Sans une compréhension partagée de là où s’achèvent les droits individuels, et de là où débute la responsabilité collective, tout transformation systémique du paysage deviendra une bataille difficile, quelle que soit l’intention. Les projets d’adaptation au climat ne peuvent devenir un moteur des politiques publiques s’ils se contentent de revêtir une nature technocratique. Une démarche constitutionnelle doit avoir lieu pour définir les risques qu’une société est prête à endurer, et pour fixer un seuil d’action collective contre les menaces intolérables.

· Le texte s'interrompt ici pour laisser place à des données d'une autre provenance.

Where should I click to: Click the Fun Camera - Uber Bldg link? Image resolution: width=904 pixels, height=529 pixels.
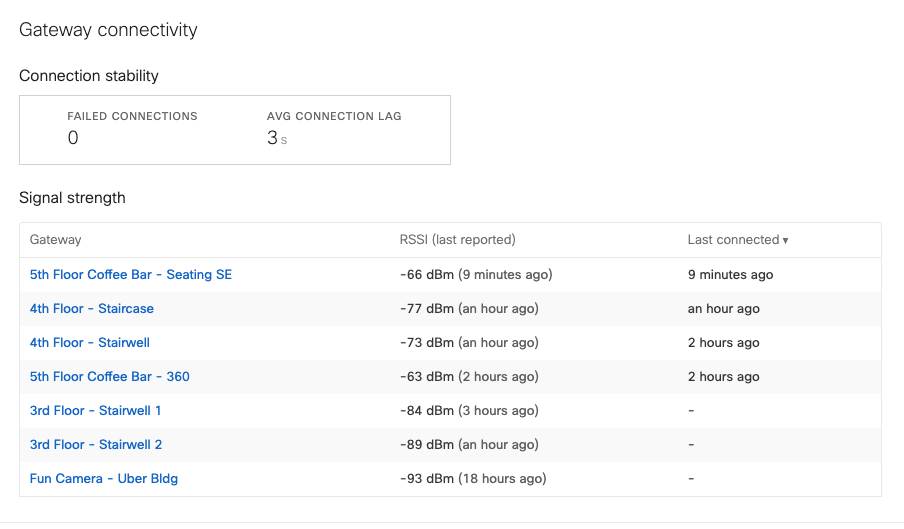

Le constitutionnalisme moderne s’étant développé à l’époque des crises de variole et de fièvre jaune, la santé publique offre une analogie utile pour étudier la manière dont ces démarches constitutionnelles s’opèrent. Dans sa décision Jacobson v. Massachusetts de 1905, la Cour suprême américaine a jugé que le droit d’une communauté à se défendre contre une épidémie mortelle lui conférait le droit d’agir contre les individus refusant de se faire vacciner contre la variole – notamment en légiférant pour la vaccination obligatoire.

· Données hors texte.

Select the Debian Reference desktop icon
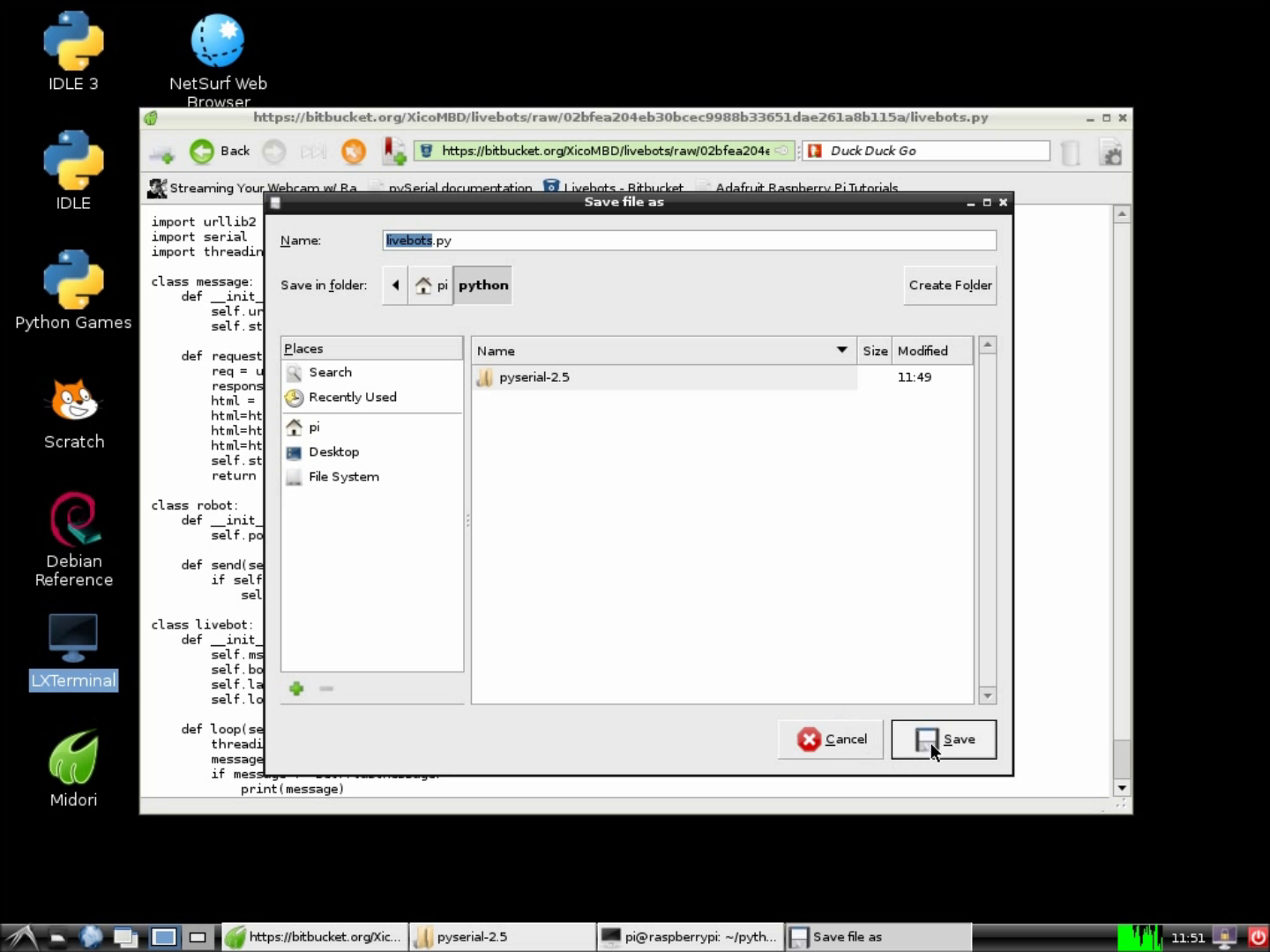The image size is (1270, 952). point(74,539)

Depuis, dans la plupart des démocraties, un siècle d’examen juridique a produit un vaste ensemble de doctrines constitutionnelles conférant de la légitimité aux politiques publiques dans la gestion de la santé publique. Ces prérogatives sont apparues au grand jour avec la pandémie de COVID-19, les gouvernements ayant ordonné des confinements limitant les libertés individuelles dans une mesure rarement observée sans action en justice.

Les citoyens ont largement accepté ces interventions, pas seulement en raison des jurisprudences passées, mais également de toute l’histoire sociale et politique que le système légal a métabolisée pour arriver jusqu’à son stade actuel. Nous sommes les bénéficiaires de plusieurs décennies de débat sur l’importance de la santé publique, d’importants organes de données épidémiologiques qui ont gagné la confiance des tribunaux et des dirigeants politiques, ainsi que d’investissements colossaux dans un tissu complexe d’institutions – agences publiques, universités, régulateurs – qui ont elles aussi bâti la confiance au fil du temps. Ces différents facteurs, et d’autres, ont contribué à faire converger les citoyens vers un ensemble de principes qui font de la santé publique une priorité collective majeure.

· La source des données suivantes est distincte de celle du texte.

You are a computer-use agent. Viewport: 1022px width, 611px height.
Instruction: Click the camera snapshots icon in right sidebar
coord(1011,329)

L’humanité a désormais atteint un stade décisif auquel le changement climatique acquiert une valeur normative. Les éléments de preuve justifiant une action publique concertée ne cessent de se multiplier. Mais si l’adaptation au climat constitue un impératif urgent et essentiel aux fins de la santé publique, il lui reste encore à recueillir le même degré d’acceptation généralisée.

Pour que les politiques climatiques deviennent davantage qu’un simple projet technocratique, les gouvernements vont devoir investir non seulement dans les infrastructures et la transformation de l’usage des terres, mais également dans le capital intellectuel, les institutions réglementaires, la recherche et l’éducation. L’heure est venue de promouvoir l’implication du public dans les débats qui définiront les frontières entre droits des individus et responsabilité collective à l’ère du changement climatique. À condition que les limites sur l’exercice du pouvoir étatique constituent le socle du constitutionnalisme moderne, l’adhésion sociétale à l’adaptation au climat peut représenter un moment constitutionnel important.